- _EXCERPT PROVIDED_
☆ ☆ ☆ ☆ ☆
Texas House Passes Cost-of-Insurance Disclosure Bill
Market members support the legislation, although they don't believe it will deter rate hikes.
Donna Horowitz
May 13, 2019

A Texas bill that passed the House of Representatives last week would require policy owners to be given at least 90 days' notice about any intended cost-of-insurance rate increases.
HB 207, which was approved by the House Thursday, April 18, now is in the Senate, where it was read for the first time Wednesday, April 24, in the Business & Commerce Committee.

But time is short because the Texas Legislature only meets for another month. In addition, the Legislature only meets every other year, so the bill couldn't come up again until two years from now if it doesn't pass. In fact, Rep. Tom Craddick, R-Midland, who is sponsoring the bill, proposed similar legislation, HB 3370, two years ago. However, Prudential and the Texas Association of Life and Health Insurers opposed it, according to Texas Public Policy Action. The new bill is drawing favorable reviews from market members, although some don't believe it will deter insurers from raising COI rates, or the mortality charge. But they still see disclosure as a good move.

In another positive development, the American Council of Life Insurers, which represents major carriers, is not opposing the bill at this time, according to Whit Corman, a spokesman for the life insurance trade group. He also said in an email that the Texas insurance trade group and ACLI's positions usually align.
A number of insurers have raised COI rates during the last four years, prompting numerous lawsuits and several class-action settlements as policies and portfolios holding policies subject to the increases fell in value.
☆ ☆ ☆ ☆ ☆
- _TO-DO LIST_
#1 Answer these questions from the article on the Texas cost-of-insurance bill:
(a) How much notice would the bill require policy owners to get before a cost-of-insurance rate increase?
(b) Who is sponsoring the bill?
(c) What role does Whit Corman hold?
#2 Write out, word for word, the stretch of the Texas insurance bill article from "A number of" through "fell in value.".

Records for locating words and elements
☆ ☆ ☆ ☆ ☆
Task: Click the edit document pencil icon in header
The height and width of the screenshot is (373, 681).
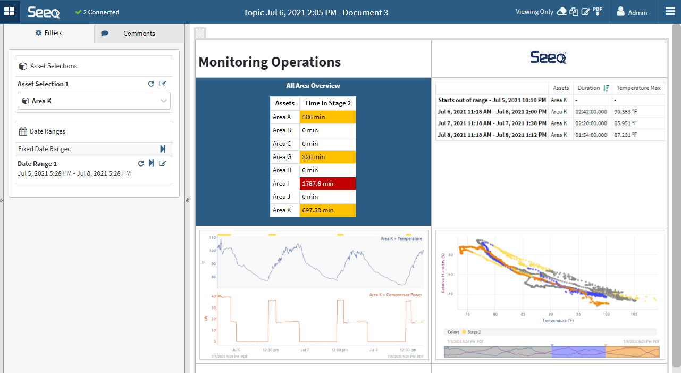Action: (x=585, y=12)
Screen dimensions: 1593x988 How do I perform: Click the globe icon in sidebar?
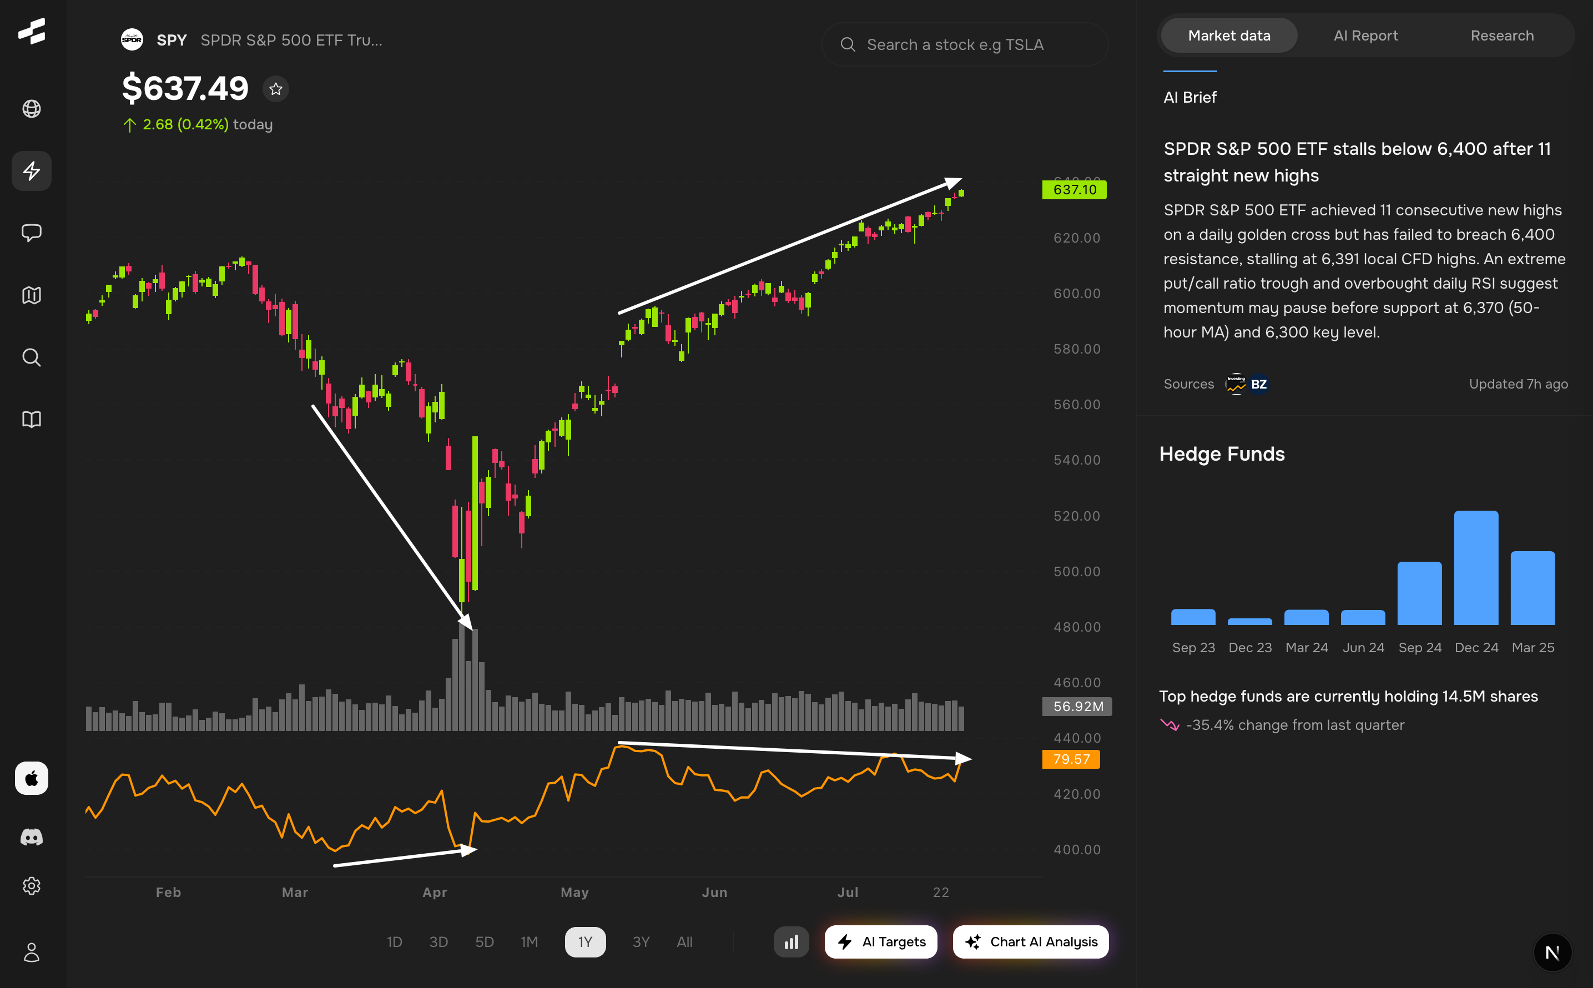coord(31,108)
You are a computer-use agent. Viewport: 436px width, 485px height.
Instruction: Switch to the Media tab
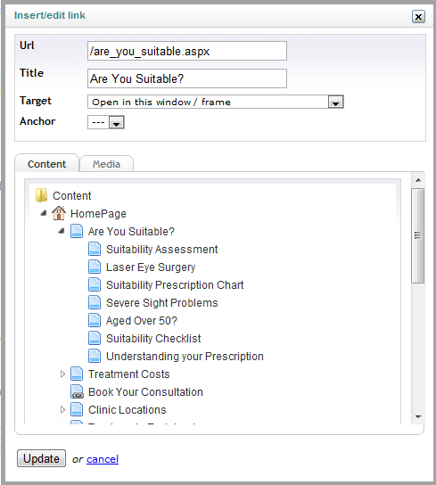tap(106, 164)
☆ ☆ ☆ ☆ ☆
- _ANSWERS PROVIDED_
#1
(a) At least 90 days' notice.
(b) Rep. Tom Craddick, R-Midland.
(c) He is a spokesman for the American Council of Life Insurers, a life insurance trade group.

#2
A number of insurers have raised COI rates during the last four years, prompting numerous lawsuits and several class-action settlements as policies and portfolios holding policies subject to the increases fell in value.